Happy New Year Strollers, albeit almost the Ides of January.
We propose an outing on the above date, truly a stroll, around the village of Seddlescombe, no wet and muddy paths (well, hopefully). The bus is our old friend No. 349, leaving Havelock Road at 10.34
The name derives from Anglo Saxon times 'sedl' meaning a seat or residence, and 'comb' meaning valley or low place. The village is mentioned in the Domesday Book.
The Battle of Hastings was fought 3 miles from Sedlescombe , and the village suffered badly at the hands of the Norman marauders. After the battle many landowners were forced to pay rents to Battle Abbey.
An iron pot was found in Sedlescombe in 1876, it contained some 3,000 coins from the reign of King Edward the Confessor( 1042 - 1066 ). They were thought to have been the treasure of King Harold , hidden during the Battle of Hastings . Some of these coins can be seen in the Hastings Museum.
The entire village is a conservation area containing many picturesque 15th,16th and 17th century half-timbered houses. During the 17th century, Sedlescombe prospered being in the heart of the famous Sussex iron industry area making cannons, guns and providing oaks for iron smelting and ship building. Iron has been made in Sedlescombe since Roman times. The road that runs through the village follows the route of the original Roman road. It was built to link various Sussex iron-workings to London.
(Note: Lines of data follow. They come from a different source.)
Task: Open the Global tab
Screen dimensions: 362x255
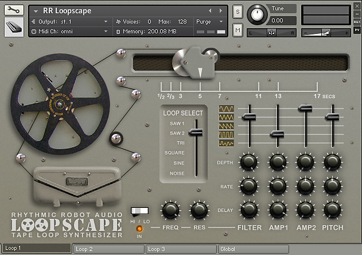Action: coord(252,249)
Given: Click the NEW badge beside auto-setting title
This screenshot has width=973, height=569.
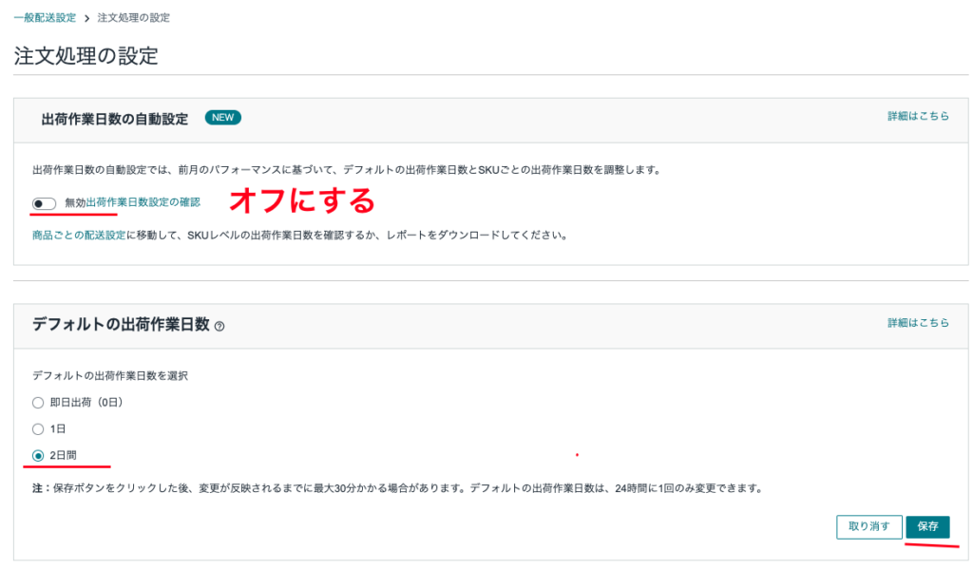Looking at the screenshot, I should (223, 118).
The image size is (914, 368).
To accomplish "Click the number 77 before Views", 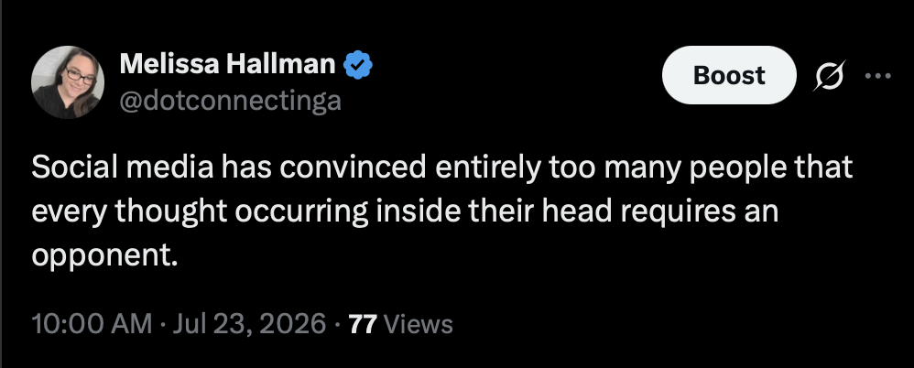I will [364, 324].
The village had its own water mill, originally for flour and from 1750's for grinding gunpowder. Sedlescombe powder was reputedly the best in Europe. It was a risky industry, and in December 1764, four men died following an explosion in the sifting house.
The river Brede runs through Sedlescombe , and in roman times was a ¼ mile wide and part of a tidal estuary of 4 rivers down to Rye. The Danes named the area and river Brede meaning broad. The river shrunk over time and the bridge crossing it was built in the 18th century, by local builder John Catt.